Getty Images red-faced over copyright tussle with photographer
If a picture paints a thousand words…
While Getty Images is rightly famed for its extensive library of stock pictures, it may be ruing the day it tried to bill a famous photographer for using her own images without seeking the company’s permission.
Carol Highsmith’s work has featured in some of America’s most prized books on history, landscapes and religion. She donated an eponymous photography collection to the Library of Congress and has work included in the top six collections from 15 million images in the Library’s Prints & Photographs archive. Her work can also be found in national publications including Time, New York Times and The Washington Post Magazine.
Caught in the act
Highsmith may well have been surprised, then, to receive a letter from License Compliance Services (LCS), on behalf of Getty subsidiary Alamy Limited, alleging copyright infringement. LCS had apparently ‘scraped’ the image from Highsmith’s website and requested a payment of $120 if she wanted to continue to use the photograph.
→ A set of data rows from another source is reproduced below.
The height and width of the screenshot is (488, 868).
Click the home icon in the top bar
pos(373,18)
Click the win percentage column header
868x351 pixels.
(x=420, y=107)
It’s perhaps worth mentioning here that until Highsmith received the notification, she wasn’t aware that not only had the company had been charging others to use images that she had donated to the Library of Congress for free public use, but that Getty and Alamy had also been selling thousands of other Highsmith originals, many stamped with false watermarks.
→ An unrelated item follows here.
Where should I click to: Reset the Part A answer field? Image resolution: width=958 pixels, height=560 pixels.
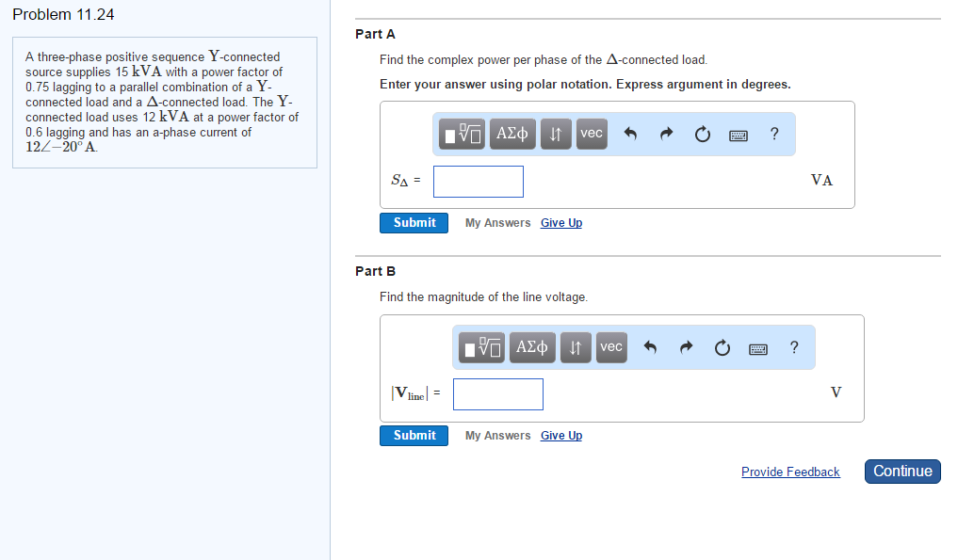pyautogui.click(x=702, y=135)
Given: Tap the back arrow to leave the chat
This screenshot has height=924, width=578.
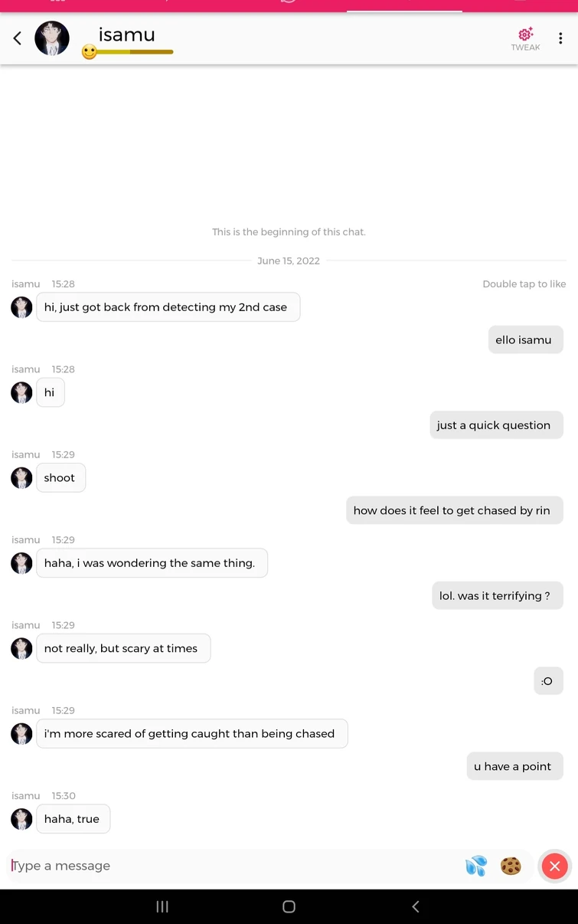Looking at the screenshot, I should click(17, 38).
Pushing back with a lawsuit
Perhaps unsurprisingly, Highsmith responded not with a cheque for $120 but with a $1 billion copyright lawsuit against Getty Images over the ‘gross misuse’ of more than 18,000 of her photographs. The suit alleges that Getty had ‘misappropriated Ms. Highsmith’s generous gift to the American people’ and were ‘unlawfully charging licensing fees’, at the same time
Getty has been uncharacteristically silent on the subject, though it did say it was reviewing the complaint which it believed was ‘based on a number of misconceptions’. Whether or not the company will maintain that charging for public domain content differs from asserting ownership of the copyright remains to be seen.
Putting a figure on damages
If Getty does lose the suit, it could be a costly error. While it’s difficult to estimate just how much Getty has benefited from the Highsmith collection, the photographer’s attorneys have already calculated damages of between $46 million and $470 million. In the wake of a similar case over an infringement of Haiti earthquake photos, Highsmith could also be in line for a payout of more than $1 billion. Now that would be worth framing!